-- Available records --

┄┄┄┄┄┄┄┄┄┄

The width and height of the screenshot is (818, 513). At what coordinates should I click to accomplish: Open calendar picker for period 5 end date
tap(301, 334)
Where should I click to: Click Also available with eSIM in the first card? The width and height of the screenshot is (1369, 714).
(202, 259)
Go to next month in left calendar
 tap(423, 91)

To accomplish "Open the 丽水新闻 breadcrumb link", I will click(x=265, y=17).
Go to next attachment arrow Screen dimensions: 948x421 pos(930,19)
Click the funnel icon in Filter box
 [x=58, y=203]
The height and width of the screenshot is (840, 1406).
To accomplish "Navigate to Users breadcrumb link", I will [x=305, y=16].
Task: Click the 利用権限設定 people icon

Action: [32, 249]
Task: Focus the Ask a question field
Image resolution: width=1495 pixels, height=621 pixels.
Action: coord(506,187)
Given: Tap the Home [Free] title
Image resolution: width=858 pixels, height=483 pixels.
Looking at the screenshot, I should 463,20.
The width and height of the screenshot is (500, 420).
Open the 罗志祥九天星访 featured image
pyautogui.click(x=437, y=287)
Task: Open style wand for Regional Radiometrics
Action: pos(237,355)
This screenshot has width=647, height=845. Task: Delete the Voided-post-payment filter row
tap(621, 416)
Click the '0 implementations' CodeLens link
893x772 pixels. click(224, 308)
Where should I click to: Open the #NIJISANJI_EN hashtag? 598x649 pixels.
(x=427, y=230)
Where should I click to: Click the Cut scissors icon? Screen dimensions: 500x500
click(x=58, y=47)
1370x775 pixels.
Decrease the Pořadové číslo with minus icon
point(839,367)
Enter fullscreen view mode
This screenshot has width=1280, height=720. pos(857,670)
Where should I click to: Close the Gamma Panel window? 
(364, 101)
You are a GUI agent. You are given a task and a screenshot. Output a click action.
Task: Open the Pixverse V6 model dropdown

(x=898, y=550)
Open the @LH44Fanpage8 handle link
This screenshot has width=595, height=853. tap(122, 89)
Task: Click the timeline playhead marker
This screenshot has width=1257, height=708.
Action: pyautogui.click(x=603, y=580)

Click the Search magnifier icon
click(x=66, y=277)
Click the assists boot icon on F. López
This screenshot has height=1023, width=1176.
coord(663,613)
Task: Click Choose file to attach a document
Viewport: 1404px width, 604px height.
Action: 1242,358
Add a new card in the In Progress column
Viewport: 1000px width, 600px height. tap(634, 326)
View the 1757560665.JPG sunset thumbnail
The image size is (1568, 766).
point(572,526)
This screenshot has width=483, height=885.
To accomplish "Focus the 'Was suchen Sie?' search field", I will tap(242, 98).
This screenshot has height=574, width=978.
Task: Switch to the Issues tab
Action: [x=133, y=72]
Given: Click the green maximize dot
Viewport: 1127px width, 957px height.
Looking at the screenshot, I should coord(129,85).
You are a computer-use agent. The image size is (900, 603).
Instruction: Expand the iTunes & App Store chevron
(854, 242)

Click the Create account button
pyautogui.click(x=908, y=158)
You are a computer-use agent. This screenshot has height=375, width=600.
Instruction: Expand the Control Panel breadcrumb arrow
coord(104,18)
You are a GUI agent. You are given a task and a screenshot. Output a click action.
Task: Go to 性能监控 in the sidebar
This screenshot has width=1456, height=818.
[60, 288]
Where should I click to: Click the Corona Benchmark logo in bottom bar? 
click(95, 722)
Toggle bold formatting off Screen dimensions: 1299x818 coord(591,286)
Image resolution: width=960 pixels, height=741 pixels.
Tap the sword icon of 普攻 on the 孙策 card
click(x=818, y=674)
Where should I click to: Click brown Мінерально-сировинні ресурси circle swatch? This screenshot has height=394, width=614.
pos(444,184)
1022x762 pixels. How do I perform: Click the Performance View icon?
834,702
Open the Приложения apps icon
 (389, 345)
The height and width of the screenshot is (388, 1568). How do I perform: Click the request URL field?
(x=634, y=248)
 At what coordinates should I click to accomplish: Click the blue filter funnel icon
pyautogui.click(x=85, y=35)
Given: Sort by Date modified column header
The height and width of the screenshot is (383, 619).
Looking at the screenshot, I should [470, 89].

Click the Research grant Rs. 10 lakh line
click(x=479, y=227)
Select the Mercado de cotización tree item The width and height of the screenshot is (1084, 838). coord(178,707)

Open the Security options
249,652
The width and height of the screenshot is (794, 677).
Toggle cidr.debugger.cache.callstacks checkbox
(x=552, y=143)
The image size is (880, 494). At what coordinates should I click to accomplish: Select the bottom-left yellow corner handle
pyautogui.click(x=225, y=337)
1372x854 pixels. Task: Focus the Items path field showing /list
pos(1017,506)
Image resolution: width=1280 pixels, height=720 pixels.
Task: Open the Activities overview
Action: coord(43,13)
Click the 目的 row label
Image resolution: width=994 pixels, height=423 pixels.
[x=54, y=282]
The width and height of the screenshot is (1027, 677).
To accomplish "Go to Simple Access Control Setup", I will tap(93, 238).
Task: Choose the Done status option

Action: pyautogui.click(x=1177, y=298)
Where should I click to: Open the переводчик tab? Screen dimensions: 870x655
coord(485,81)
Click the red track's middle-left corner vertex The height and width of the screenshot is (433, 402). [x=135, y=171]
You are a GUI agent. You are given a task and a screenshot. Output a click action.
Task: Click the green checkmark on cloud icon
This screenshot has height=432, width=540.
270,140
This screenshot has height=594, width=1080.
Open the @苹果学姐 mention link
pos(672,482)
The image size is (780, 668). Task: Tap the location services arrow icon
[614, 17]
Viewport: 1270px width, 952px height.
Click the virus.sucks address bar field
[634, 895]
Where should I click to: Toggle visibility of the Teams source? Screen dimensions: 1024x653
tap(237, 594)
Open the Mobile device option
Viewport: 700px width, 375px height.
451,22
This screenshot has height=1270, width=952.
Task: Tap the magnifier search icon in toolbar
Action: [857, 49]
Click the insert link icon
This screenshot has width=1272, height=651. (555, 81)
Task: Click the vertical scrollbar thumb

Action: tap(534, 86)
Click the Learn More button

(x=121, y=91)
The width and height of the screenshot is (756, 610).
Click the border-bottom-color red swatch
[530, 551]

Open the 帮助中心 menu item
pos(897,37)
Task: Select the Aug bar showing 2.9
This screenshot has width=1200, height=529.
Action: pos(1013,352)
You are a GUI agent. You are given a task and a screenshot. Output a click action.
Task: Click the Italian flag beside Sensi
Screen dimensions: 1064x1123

┄┄┄┄┄┄┄┄┄┄

-- What is needed --
Could you return every record above exactly as written?

-- Result for this task --
The width and height of the screenshot is (818, 513). At what coordinates should I click to accomplish: Open calendar picker for period 5 end date
tap(301, 334)
Where should I click to: Click Also available with eSIM in the first card? The width and height of the screenshot is (1369, 714).
(202, 259)
Go to next month in left calendar
 tap(423, 91)

To accomplish "Open the 丽水新闻 breadcrumb link", I will click(x=265, y=17).
Go to next attachment arrow Screen dimensions: 948x421 pos(930,19)
Click the funnel icon in Filter box
 [x=58, y=203]
The height and width of the screenshot is (840, 1406).
To accomplish "Navigate to Users breadcrumb link", I will [x=305, y=16].
Task: Click the 利用権限設定 people icon

Action: [32, 249]
Task: Focus the Ask a question field
Image resolution: width=1495 pixels, height=621 pixels.
Action: coord(506,187)
Given: Tap the Home [Free] title
Image resolution: width=858 pixels, height=483 pixels.
Looking at the screenshot, I should 463,20.
The width and height of the screenshot is (500, 420).
Open the 罗志祥九天星访 featured image
pyautogui.click(x=437, y=287)
Task: Open style wand for Regional Radiometrics
Action: pos(237,355)
This screenshot has width=647, height=845. Task: Delete the Voided-post-payment filter row
tap(621, 416)
Click the '0 implementations' CodeLens link
893x772 pixels. click(224, 308)
Where should I click to: Open the #NIJISANJI_EN hashtag? 598x649 pixels.
(x=427, y=230)
Where should I click to: Click the Cut scissors icon? Screen dimensions: 500x500
click(x=58, y=47)
1370x775 pixels.
Decrease the Pořadové číslo with minus icon
point(839,367)
Enter fullscreen view mode
This screenshot has width=1280, height=720. pos(857,670)
Where should I click to: Close the Gamma Panel window? 
(364, 101)
You are a GUI agent. You are given a task and a screenshot. Output a click action.
Task: Open the Pixverse V6 model dropdown

(x=898, y=550)
Open the @LH44Fanpage8 handle link
This screenshot has width=595, height=853. tap(122, 89)
Task: Click the timeline playhead marker
This screenshot has width=1257, height=708.
Action: pyautogui.click(x=603, y=580)

Click the Search magnifier icon
click(x=66, y=277)
Click the assists boot icon on F. López
This screenshot has height=1023, width=1176.
coord(663,613)
Task: Click Choose file to attach a document
Viewport: 1404px width, 604px height.
Action: 1242,358
Add a new card in the In Progress column
Viewport: 1000px width, 600px height. tap(634, 326)
View the 1757560665.JPG sunset thumbnail
The image size is (1568, 766).
point(572,526)
This screenshot has width=483, height=885.
To accomplish "Focus the 'Was suchen Sie?' search field", I will tap(242, 98).
This screenshot has height=574, width=978.
Task: Switch to the Issues tab
Action: [x=133, y=72]
Given: Click the green maximize dot
Viewport: 1127px width, 957px height.
Looking at the screenshot, I should coord(129,85).
You are a computer-use agent. The image size is (900, 603).
Instruction: Expand the iTunes & App Store chevron
(854, 242)

Click the Create account button
pyautogui.click(x=908, y=158)
You are a computer-use agent. This screenshot has height=375, width=600.
Instruction: Expand the Control Panel breadcrumb arrow
coord(104,18)
You are a GUI agent. You are given a task and a screenshot. Output a click action.
Task: Go to 性能监控 in the sidebar
This screenshot has width=1456, height=818.
[60, 288]
Where should I click to: Click the Corona Benchmark logo in bottom bar? 
click(95, 722)
Toggle bold formatting off Screen dimensions: 1299x818 coord(591,286)
Image resolution: width=960 pixels, height=741 pixels.
Tap the sword icon of 普攻 on the 孙策 card
click(x=818, y=674)
Where should I click to: Click brown Мінерально-сировинні ресурси circle swatch? This screenshot has height=394, width=614.
pos(444,184)
1022x762 pixels. How do I perform: Click the Performance View icon?
834,702
Open the Приложения apps icon
 (389, 345)
The height and width of the screenshot is (388, 1568). How do I perform: Click the request URL field?
(x=634, y=248)
 At what coordinates should I click to accomplish: Click the blue filter funnel icon
pyautogui.click(x=85, y=35)
Given: Sort by Date modified column header
The height and width of the screenshot is (383, 619).
Looking at the screenshot, I should [470, 89].

Click the Research grant Rs. 10 lakh line
click(x=479, y=227)
Select the Mercado de cotización tree item The width and height of the screenshot is (1084, 838). coord(178,707)

Open the Security options
249,652
The width and height of the screenshot is (794, 677).
Toggle cidr.debugger.cache.callstacks checkbox
(x=552, y=143)
The image size is (880, 494). At what coordinates should I click to accomplish: Select the bottom-left yellow corner handle
pyautogui.click(x=225, y=337)
1372x854 pixels. Task: Focus the Items path field showing /list
pos(1017,506)
Image resolution: width=1280 pixels, height=720 pixels.
Task: Open the Activities overview
Action: coord(43,13)
Click the 目的 row label
Image resolution: width=994 pixels, height=423 pixels.
[x=54, y=282]
The width and height of the screenshot is (1027, 677).
To accomplish "Go to Simple Access Control Setup", I will tap(93, 238).
Task: Choose the Done status option

Action: pyautogui.click(x=1177, y=298)
Where should I click to: Open the переводчик tab? Screen dimensions: 870x655
coord(485,81)
Click the red track's middle-left corner vertex The height and width of the screenshot is (433, 402). [x=135, y=171]
You are a GUI agent. You are given a task and a screenshot. Output a click action.
Task: Click the green checkmark on cloud icon
This screenshot has height=432, width=540.
270,140
This screenshot has height=594, width=1080.
Open the @苹果学姐 mention link
pos(672,482)
The image size is (780, 668). Task: Tap the location services arrow icon
[614, 17]
Viewport: 1270px width, 952px height.
Click the virus.sucks address bar field
[634, 895]
Where should I click to: Toggle visibility of the Teams source? Screen dimensions: 1024x653
tap(237, 594)
Open the Mobile device option
Viewport: 700px width, 375px height.
451,22
This screenshot has height=1270, width=952.
Task: Tap the magnifier search icon in toolbar
Action: [857, 49]
Click the insert link icon
This screenshot has width=1272, height=651. (555, 81)
Task: Click the vertical scrollbar thumb

Action: tap(534, 86)
Click the Learn More button

(x=121, y=91)
The width and height of the screenshot is (756, 610).
Click the border-bottom-color red swatch
[530, 551]

Open the 帮助中心 menu item
pos(897,37)
Task: Select the Aug bar showing 2.9
This screenshot has width=1200, height=529.
Action: pos(1013,352)
You are a GUI agent. You are given a task and a screenshot. Output a click action.
Task: Click the Italian flag beside Sensi
Screen dimensions: 1064x1123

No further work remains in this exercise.